I noticed that the element-wise operations from Tensor are being removed and stumbled upon a commit message indicating that we should move to LayoutTensor. I was wondering how to best migrate to this new representation. The example in the docs
alias f32 = DType.float32
var tensor_5x4 = LayoutTensor[f32, Layout.row_major(5,4)].stack_allocation()
appears to commit to a static shape. How can the shape be specified dynamically? For example, after reading the training data from disk?
from layout.tensor_builder import LayoutTensorBuild as tb
from layout.tensor_builder import static
from layout.int_tuple import UNKNOWN_VALUE
# create 2x3 tensor, where both dimensions are dynamic
var t_2d_dynamic = tb[DType.float32]().row_major(2, 3).view(t_2d_static.ptr)

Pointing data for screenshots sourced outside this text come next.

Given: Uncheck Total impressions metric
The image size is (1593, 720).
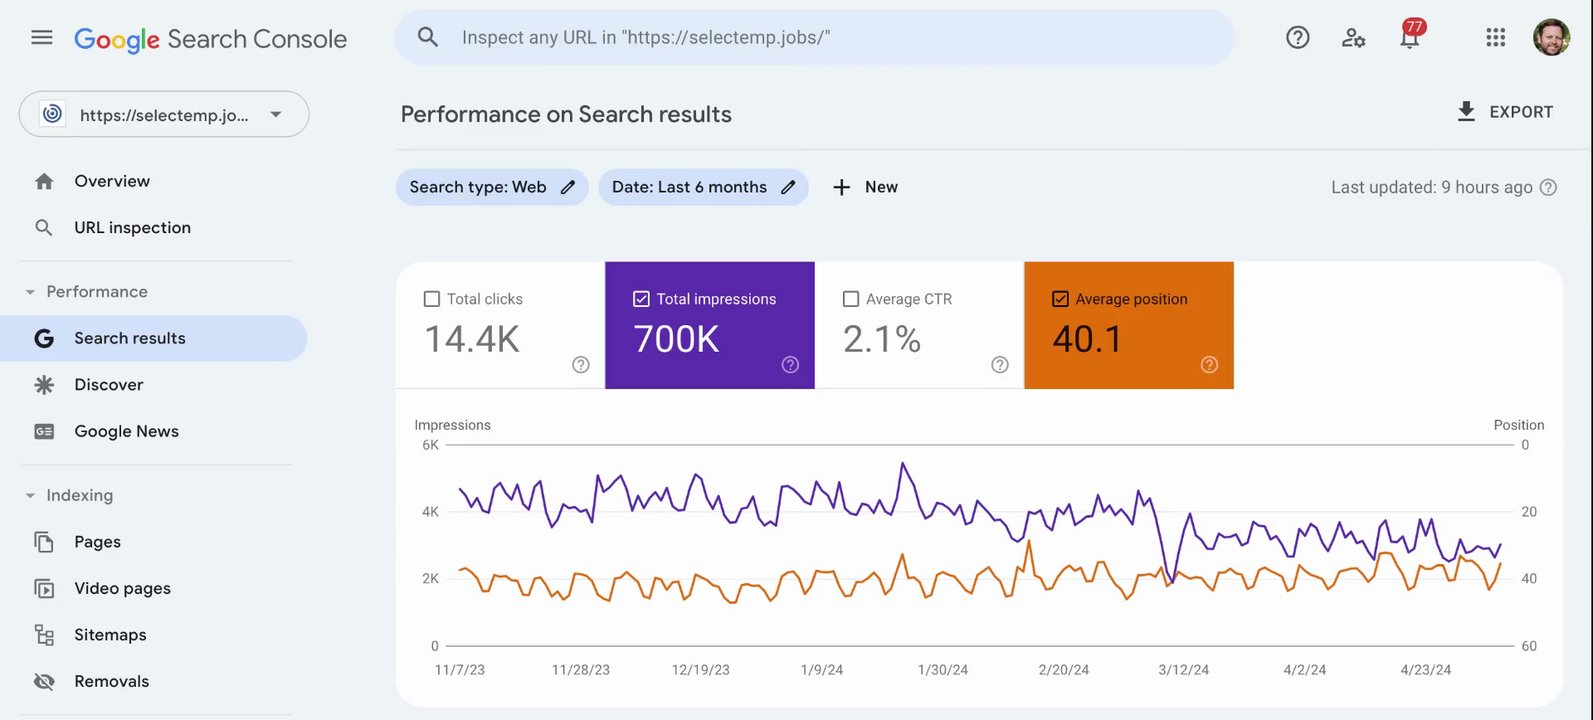Looking at the screenshot, I should (642, 299).
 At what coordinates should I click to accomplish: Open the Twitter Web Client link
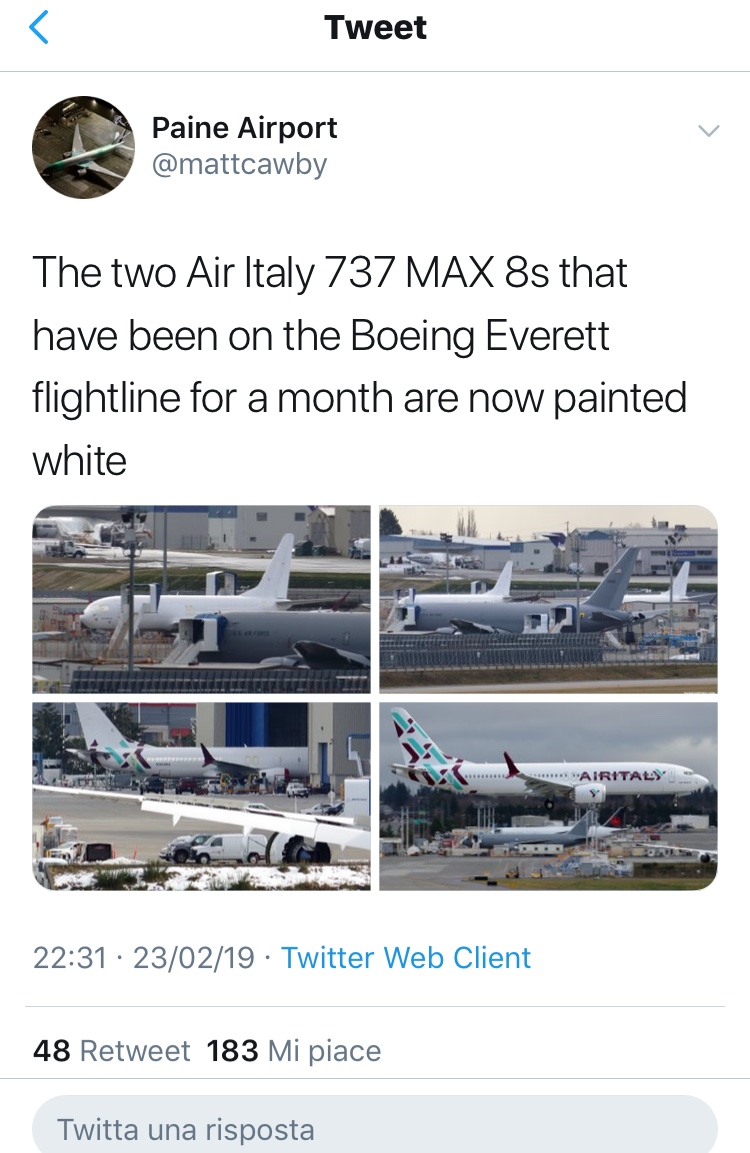(406, 957)
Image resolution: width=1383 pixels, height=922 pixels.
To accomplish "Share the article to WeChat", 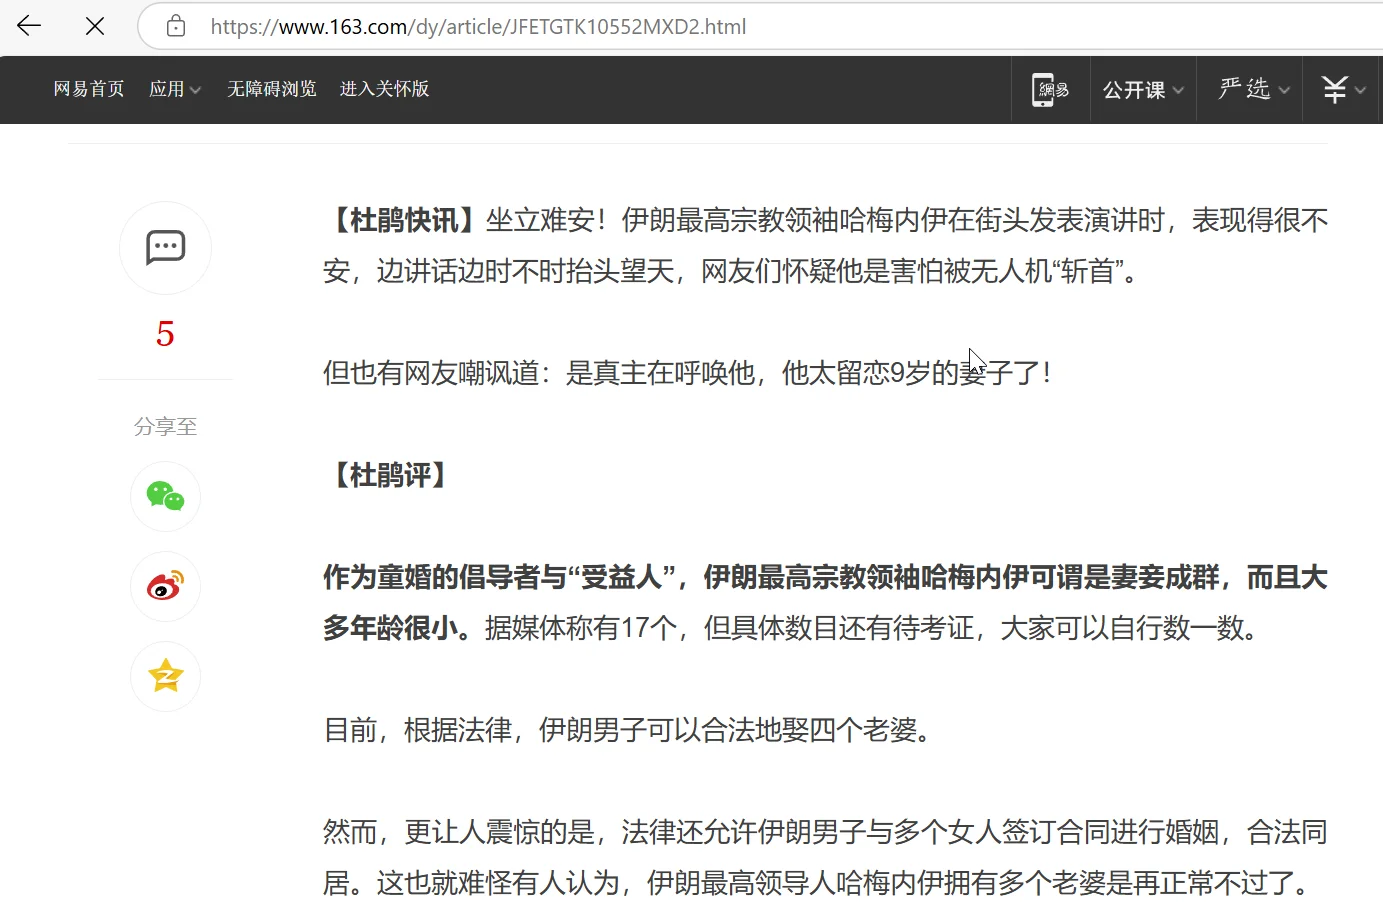I will pyautogui.click(x=165, y=496).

# create 2x3 tensor where the second dimension is known at compile time.
var t_2d_dynamic_static = tb[DType.float32]().row_major(2, static[3]()).view(t_2d_static.ptr) # first dimension is dynamic, second is static.
# custom layout
var t_dynamic = tb[DType.float32]().layout(Index(2, 3), Index(1, 2)).view(
t.ptr
)
# way too verbose but highly customizable
alias layout_t = Layout.row_major(UNKNOWN_VALUE, UNKNOWN_VALUE)
var layout = RuntimeLayout[layout_t](
RuntimeTuple[layout_t.shape, unsigned=True](8, 4),
RuntimeTuple[layout_t.stride, unsigned=True](4, 1),
)
var storage = UnsafePointer[Float32].alloc(layout.size())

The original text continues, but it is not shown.